Retail

Artificial Intelligence Seeks Real Shoppers

Let’s check in with who’s on the AI (artificial intelligence) train.

Apple kicked things off this year, announcing back in January that it had purchased Emotient, an AI tech startup in the facial recognition business.

Did Apple say why it bought that company? Of course, it did not; mind your own business.

Jump ahead to spring, and the next big company in the retail space (specifically, the biggest company in eCommerce) to make an AI-related move this year was Amazon. In a hush-hush manner similar to Apple’s, the online retail giant reportedly made the move the previous year, but it didn’t get confirmed (more or less) until April, when the artificial intelligence image recognition technology startup Orbeus all but said (without actually saying it) that it was super-psyched to have been acquired by Amazon.

What were (are) Amazon’s plans for the AI image recognition software? A security application? Enhancements for its Fire TV and gaming platforms? The options appeared limitless … and Amazon stayed mum about the whole thing.

This very week, another bit of AI action. Sony bucked the trend somewhat by actually speaking on the record about the fact that it has invested in the AI machine technology startup Cogitai, with Sony CEO Hiroaki Kitano explaining that his company made the move because it feels like it is “lagging behind” others in the exploration of practical applications for artificial intelligence.

So, what’s Sony’s plan?

“We are considering various options,” Kitano told Reuters, “including a robot.”

YEAH! A g.d. ROBOT! Now, we’re getting somewhere.

But are we, though — really?

With artificial intelligence currently existing in that convoluted space of “there’s a lot of potential for this thing and we want to do something with it … but there’s a lot that we don’t fully understand about it and also we want to know what other people might be doing with it but we don’t want them to know what we might be doing [and so on],” it stands to reason that a lot major players in the retail space would keep their pursuits in that area very close to the vest for the time being.

Reasonable from a business perspective but frustrating from a practical one. Retail is, by definition, a consumer-facing industry, and consumers might respond quite well if any retail company — just one, even — was just a little more forthcoming about its specific plans for the dazzling and mysterious technology that is AI.

Let us all be grateful, then, that eBay appears to be doing just that.

Earlier this month, the online marketplace vanguard announced that it had acquired Expertmaker, a Swedish company in the business(es) of artificial intelligence, machine learning and Big Data analytics.

And eBay, in a welcome change of pace, did not play coy about its plans for all that fun technology.
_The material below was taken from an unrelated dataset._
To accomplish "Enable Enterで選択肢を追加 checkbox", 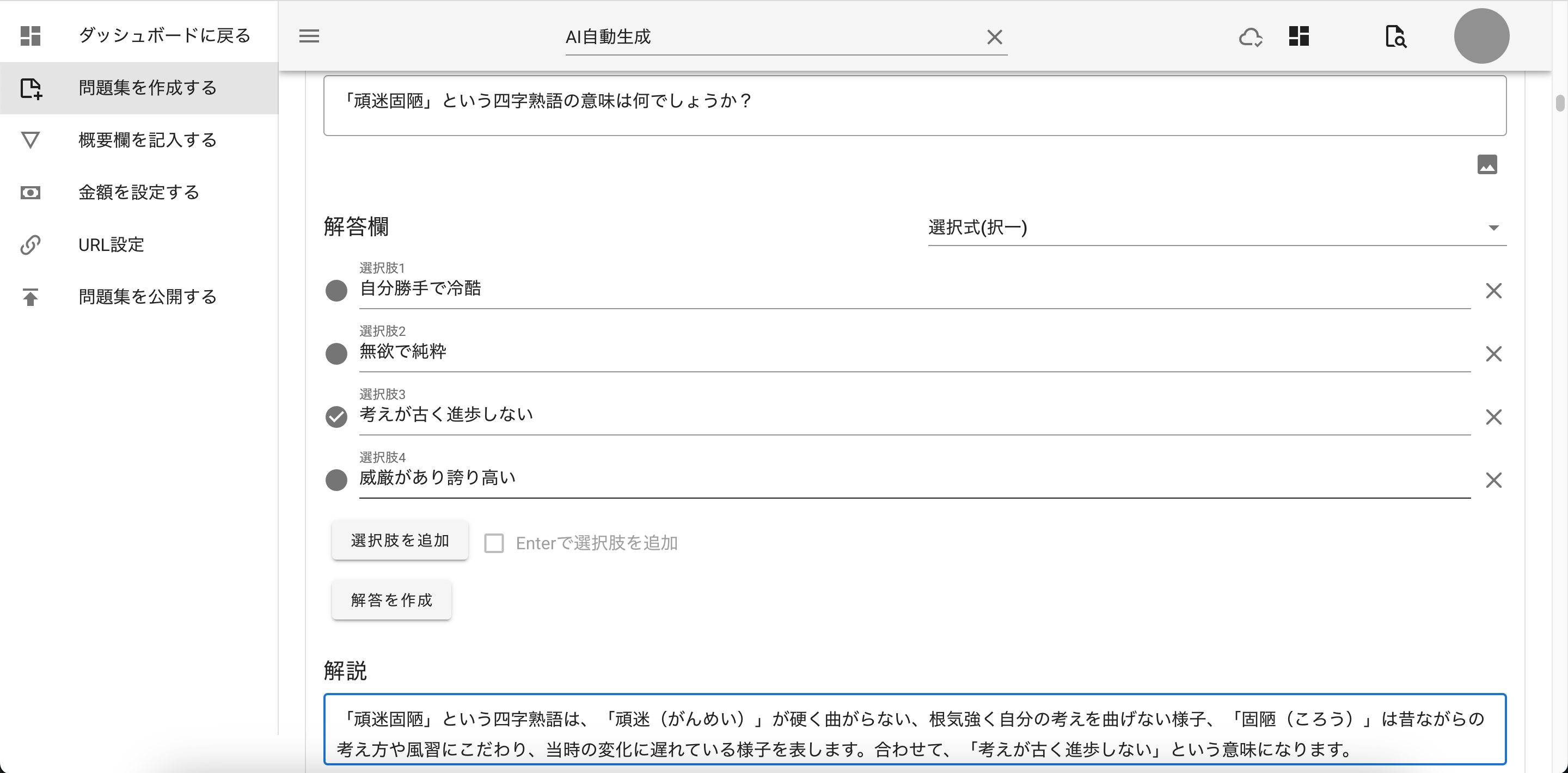I will pyautogui.click(x=494, y=543).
Amit Menipaz, vice president and general manager of structured data at eBay, directly stated to Internet Retailer: “As a part of eBay, Expertmaker’s technology, expertise and talented engineers will play an important role in helping advance eBay’s structured data initiative. EBay’s structured data effort is a multiyear journey, and we believe the innovation and significant expertise that Expertmaker brings to eBay will help us build a best-in-class product catalog and, in turn, better serve our customers.”
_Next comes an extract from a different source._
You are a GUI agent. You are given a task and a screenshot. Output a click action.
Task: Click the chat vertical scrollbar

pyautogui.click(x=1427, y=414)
So … Structured data! Yeah! That’s … something.

OK — it’s not very sexy, especially in context with the pie-in-the-sky prospects that often get bandied about in the AI conversation. In fact, the very term “structured data” connotes less of an association with science fiction and more with something like … factual math.

But it is important, in terms of the potential for moving the online shopping experience forward. As Forbes explains, the AI tech that eBay has acquired through its Expertmaker acquisition allows for hidden value to be extracted from data. That means that eBay can use it to clean up and structure (yes — structure) the arguably overwhelming amounts of listings — many of which are incomplete — that visitors to the site are regularly inundated with. Giving the AI tech a go at that often confusing jumble of unclear and unspecific options can turn it into a much more user-friendly experience, filling in the gaps, for example, of those incomplete product listings with information from other sources.

In the end, the outlet attests, searches on the eBay platform can become much more meaningful to the shopper, allowing him to refine his efforts based on category specifications.

End result? The easier it is for an online shopper to find something, the more likely it is that he will buy it.

As eBay Chief Product Officer R.J. Pittman said in his remarks (shared by Retail Dive) at the recent Shoptalk 2016 retail conference about the potential benefits of integrating AI technology with eCommerce: “It’s about clicking in, getting deeper and providing a much richer shopping experience.”

It ain’t necessarily razzle-dazzle, but it sure seems like good business.